• _Activity_: Word for word, transcribe the data below from the line with "Task: Open the Documentation menu item" to the line with "716x1549 pixels. How", keeping both of those lines.

• _Provided material_:
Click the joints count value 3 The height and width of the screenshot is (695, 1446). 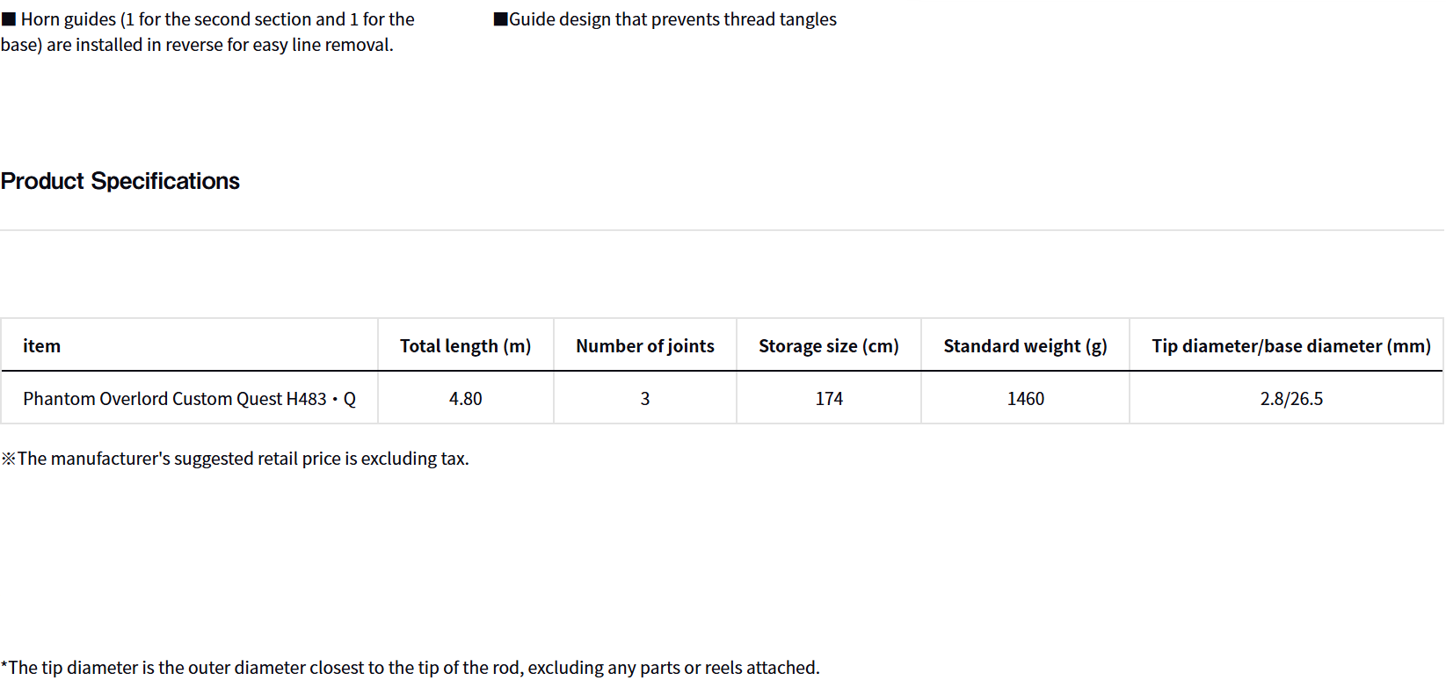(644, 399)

* * *

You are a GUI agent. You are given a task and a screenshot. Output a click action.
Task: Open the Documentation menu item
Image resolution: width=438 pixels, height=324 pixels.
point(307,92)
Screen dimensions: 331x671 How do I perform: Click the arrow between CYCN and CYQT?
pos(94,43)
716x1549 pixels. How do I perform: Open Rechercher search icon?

• _Written answer_:
Task: Open the Documentation menu item
Image resolution: width=438 pixels, height=324 pixels.
point(307,92)
Screen dimensions: 331x671 How do I perform: Click the arrow between CYCN and CYQT?
pos(94,43)
716x1549 pixels. How do I perform: Open Rechercher search icon?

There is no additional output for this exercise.